To help colleges that stood to lose money under the new model, the state guaranteed them the same amount of funding they received before the change. California Community Colleges State Chancellor Sonya Christian said that the system supports its underperforming college districts by preventing them from losing money each year “even if a district’s calculations otherwise suggest a lower level,” according to an emailed statement. This stopgap will continue until further notice.
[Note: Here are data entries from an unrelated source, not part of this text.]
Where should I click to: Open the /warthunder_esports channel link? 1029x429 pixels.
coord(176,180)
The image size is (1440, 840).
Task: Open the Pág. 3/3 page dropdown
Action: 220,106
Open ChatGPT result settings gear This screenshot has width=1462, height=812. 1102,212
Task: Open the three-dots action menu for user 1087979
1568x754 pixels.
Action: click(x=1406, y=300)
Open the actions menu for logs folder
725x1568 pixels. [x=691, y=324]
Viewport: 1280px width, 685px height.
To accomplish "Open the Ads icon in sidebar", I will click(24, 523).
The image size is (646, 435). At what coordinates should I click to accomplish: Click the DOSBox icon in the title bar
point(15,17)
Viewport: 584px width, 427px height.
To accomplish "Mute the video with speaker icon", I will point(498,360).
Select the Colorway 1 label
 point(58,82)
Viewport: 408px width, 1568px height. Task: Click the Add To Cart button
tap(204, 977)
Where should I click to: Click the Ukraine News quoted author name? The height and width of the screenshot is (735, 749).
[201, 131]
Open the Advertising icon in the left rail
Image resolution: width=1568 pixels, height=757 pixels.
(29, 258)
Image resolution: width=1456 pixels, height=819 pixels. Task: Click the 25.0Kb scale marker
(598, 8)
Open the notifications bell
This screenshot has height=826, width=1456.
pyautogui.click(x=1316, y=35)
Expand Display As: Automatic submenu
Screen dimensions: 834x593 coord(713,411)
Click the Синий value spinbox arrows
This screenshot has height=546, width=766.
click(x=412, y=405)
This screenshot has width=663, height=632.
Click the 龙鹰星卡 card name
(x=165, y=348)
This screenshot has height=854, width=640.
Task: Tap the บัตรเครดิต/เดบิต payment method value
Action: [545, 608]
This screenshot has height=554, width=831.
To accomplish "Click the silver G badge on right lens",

To account for rising costs of building maintenance, educational materials and employee benefits, the state also included incremental cost-of-living adjustments in each district’s budget, allowing administrators to keep up with economic inflation. This temporary adjustment was originally set to last three years. It was extended twice, which let districts keep growing their budgets despite periods of enrollment declines exacerbated by the COVID-19 pandemic. Now, these yearly increases will expire for good on June 30. 

Five of the San Francisco Bay Area college districts that rely on the updated funding formula are underperforming, plus Cabrillo and Santa Monica further south. Without a guaranteed annual cost-of-living increase, these districts will be forced to find some other way to meet rising costs.

Concerns about the funding formula

College officials who spoke with CalMatters for this story unanimously supported the funding model’s goals of helping all students to successfully graduate in a timely manner. But some administrators also voiced concerns about their ability to grow their budgets under the formula moving forward.

Due to its proximity to UC Santa Cruz, Cabrillo College attracts a high number of students looking to transfer to the local university. These students generate additional revenue for Cabrillo. But the college’s president, Matthew Wetstein, said many other students don’t. Either their educational goals don’t include a degree for transfer, which is prioritized by the formula, or their household income prohibits them from qualifying for financial aid.

The Peralta Community College District in the East Bay faces a projected $11.8 million deficit for the upcoming fiscal year. Greg Nelson, Peralta’s newly hired deputy chancellor and chief operations officer, said that high turnover among leadership and dwindling enrollment have left Peralta “not prepared” for the cost-of-living increases to go away. He said that he will now prioritize ways to meet the formula’s metrics as he tries to reverse Peralta’s decline. 

The Laney College campus in Oakland on Oct. 3, 2022. Photo by Martin do Nascimento, CalMatters
The Laney College campus in Oakland on Oct. 3, 2022. (Martin do Nascimento/CalMatters)

For Ron Gerhard, the district chancellor of Chabot-Las Positas, eliminating the yearly cost-of-living adjustments “effectively amounts to a cut” to his district and others in high-cost  communities in the San Francisco Bay Area — particularly “in this time and age where inflation is high.” He said that his two-college district has had to make reductions that don’t impact classes so the district could keep up with rising costs.

Chabot-Las Positas’ institutional research shows that students in the region are “least likely” to receive financial aid compared to the rest of the state. This is because students have to work more hours and earn more money to afford the higher regional costs, limiting both their ability to attend school and their eligibility to qualify for financial aid. Other similarly affected districts in the region, including Peralta and Cabrillo, supported the research findings.